Use Liouvilles theorem and the fundamental theorem of calculus to prove that for an entire function $f$, if there exists $M \in \mathbb R: Re(f(z)) \leq M$ $ \forall z \in \mathbb C $,
then $f$ is identically constant on all of $\mathbb C$
My solution:
Consider an auxiliary function $ g(z)= e ^{f(z)} $, where $f(z)= u(x,y)+iv(x,y)$ so we have
$g(z)=e^{u(x,y)+iv(x,y)}$ where $e^{iv(x,y)}=1$ as it is a unit circle and $e^{u(x,y)}\geq e^M$
Using Liouville g'(z)=0 and is constant $\implies$ g is bounded, and hence f is bounded since $f=e^g$
$\implies$ f is identically constant on all of $\mathbb C$
Could someone please tell me if my solution is correct or not and if not, where have I gone wrong?
Help much appreciated.

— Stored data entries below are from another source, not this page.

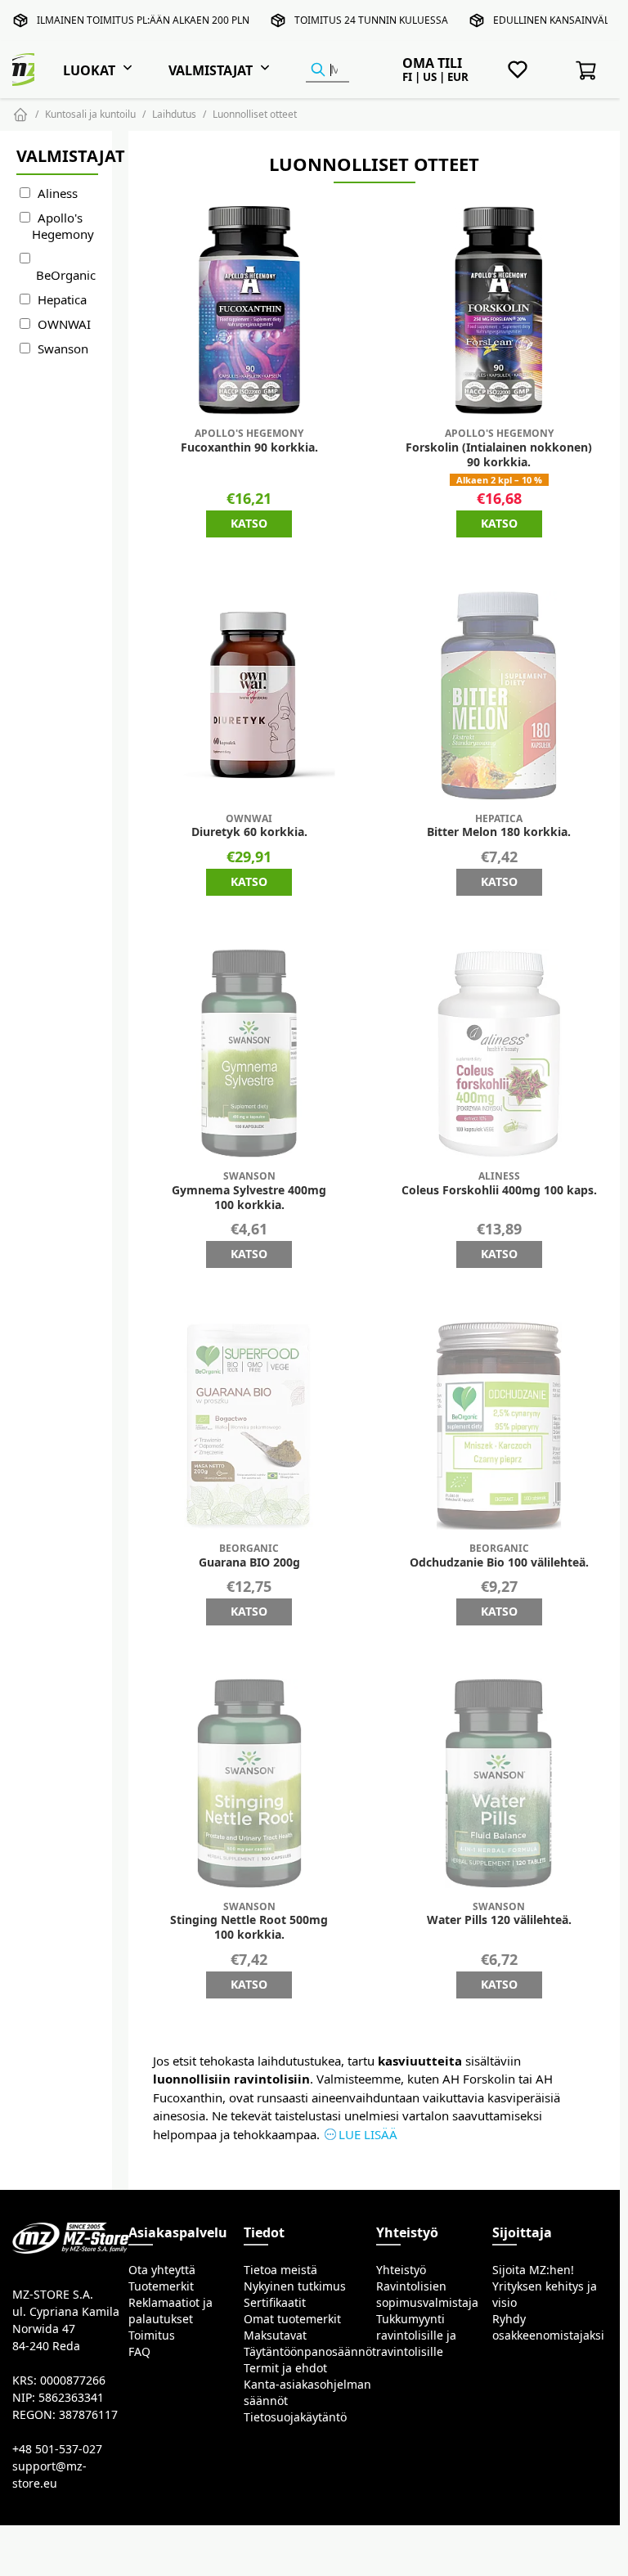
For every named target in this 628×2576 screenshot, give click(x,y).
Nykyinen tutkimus (295, 2286)
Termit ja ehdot (285, 2368)
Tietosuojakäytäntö (295, 2417)
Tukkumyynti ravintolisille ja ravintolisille (416, 2335)
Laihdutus (174, 114)
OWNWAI (64, 324)
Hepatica (62, 300)
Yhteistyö (401, 2270)
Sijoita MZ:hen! (533, 2270)
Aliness (58, 193)
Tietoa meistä (280, 2270)
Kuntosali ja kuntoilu (90, 114)
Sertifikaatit (275, 2303)
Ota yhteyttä (161, 2270)
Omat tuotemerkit (292, 2319)
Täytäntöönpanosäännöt (310, 2352)
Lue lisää (368, 2135)
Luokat (89, 70)
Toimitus (151, 2335)
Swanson (63, 349)
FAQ (139, 2352)
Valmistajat (210, 70)
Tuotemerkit (161, 2286)
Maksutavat (275, 2335)
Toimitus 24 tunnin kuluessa (371, 20)
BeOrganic (66, 275)
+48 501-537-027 (57, 2449)
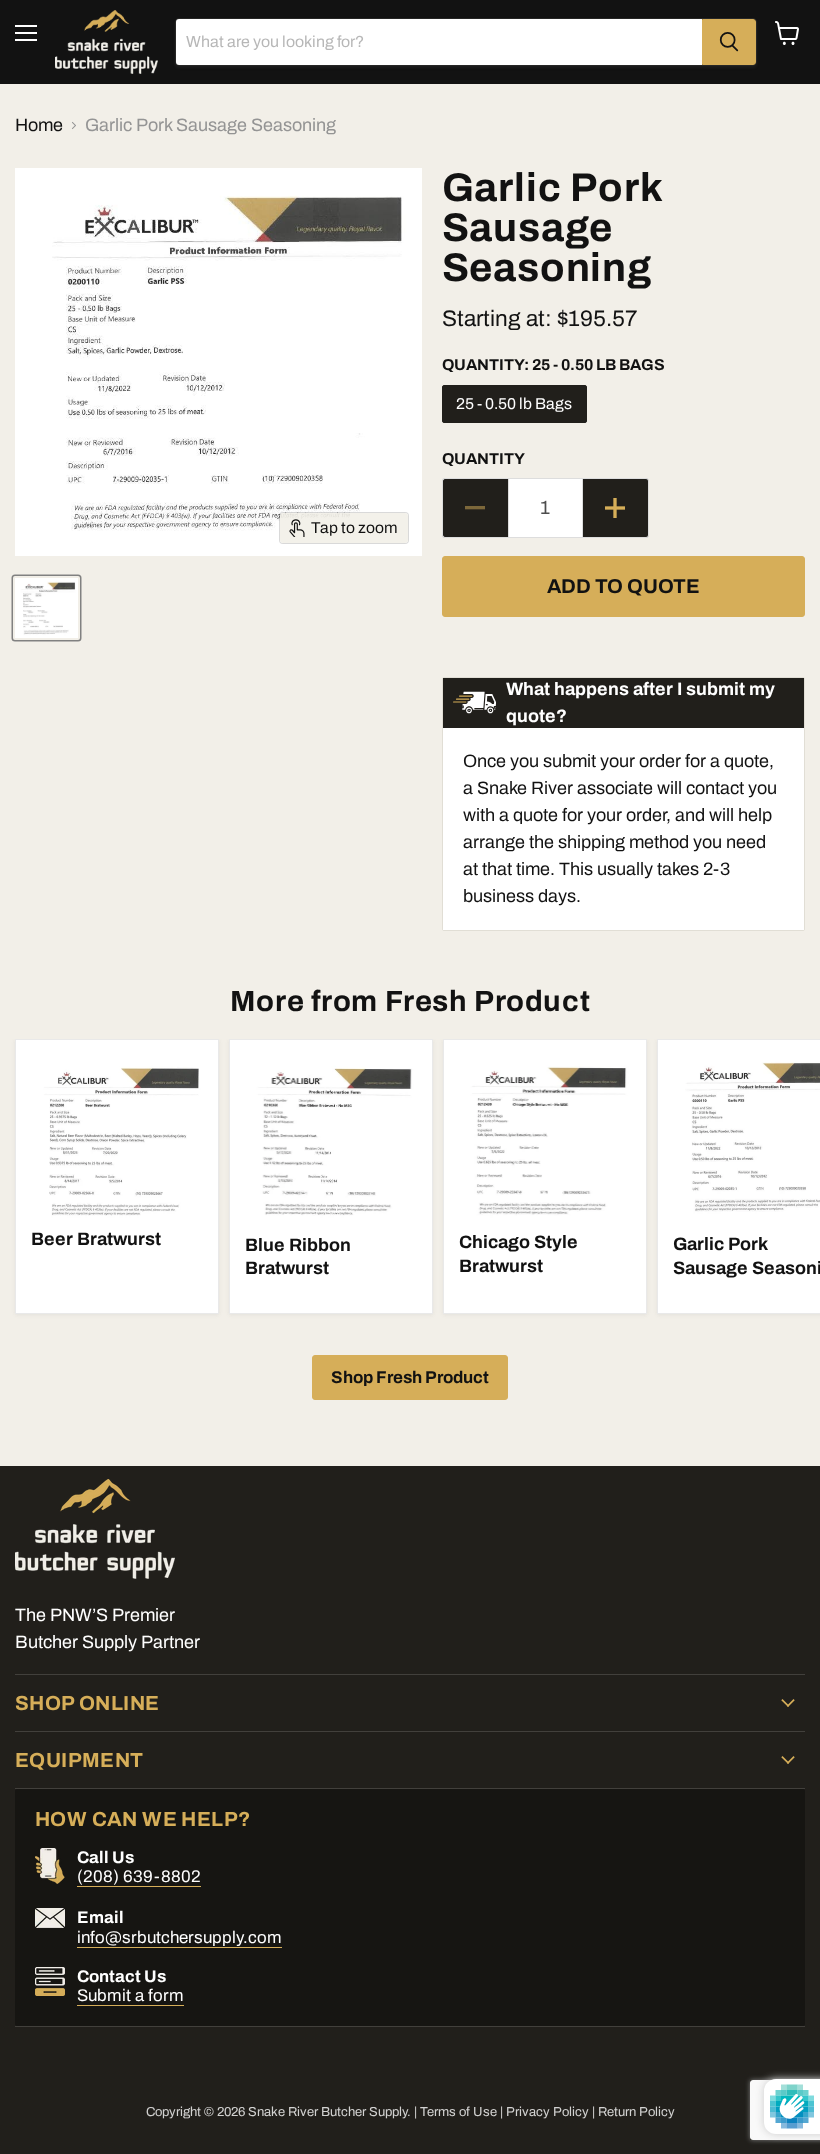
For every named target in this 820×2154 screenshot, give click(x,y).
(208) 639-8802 (139, 1876)
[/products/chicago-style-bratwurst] (545, 1135)
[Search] (729, 42)
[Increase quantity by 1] (616, 508)
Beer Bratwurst (96, 1239)
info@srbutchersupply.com (179, 1937)
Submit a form (130, 1995)
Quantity (483, 458)
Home (39, 125)
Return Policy (636, 2112)
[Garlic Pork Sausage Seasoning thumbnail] (46, 608)
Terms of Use (458, 2112)
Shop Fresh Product (410, 1377)
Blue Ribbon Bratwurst (298, 1257)
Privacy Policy (547, 2112)
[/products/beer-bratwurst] (117, 1134)
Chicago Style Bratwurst (518, 1254)
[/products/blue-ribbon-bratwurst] (331, 1137)
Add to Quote (623, 586)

Many thanks
This is basically on the right lines though the way you've written it, there are a few mistakes.
Yeah, let $g(z) = e^{f(x)}$, then as $f$ is holomorphic on $\mathbb{C}$ so is $g$.
Then $||g(z)|| = ||e^{f(z)}|| = ||e^{Re(f(z))}|| \leqslant e^M $ which is finite.
So $g$ is holomorphic and bounded on $\mathbb{C}$, so by Liouville's theorem, $g(z)$ is a constant, say $\alpha$. We note $\alpha$ cannot be zero.
So then $f(z) = $log$(g(z)) = $log$(\alpha) = $ constant, as even though log is multivalued on $\mathbb{C}$, we are given that $f$ is holomorphic so $f$ cannot take values $2\pi i$ away from each other only.
As an easy (hopefully) exercise you might like to now prove the same result for a holomorphic function with bounded imaginary part.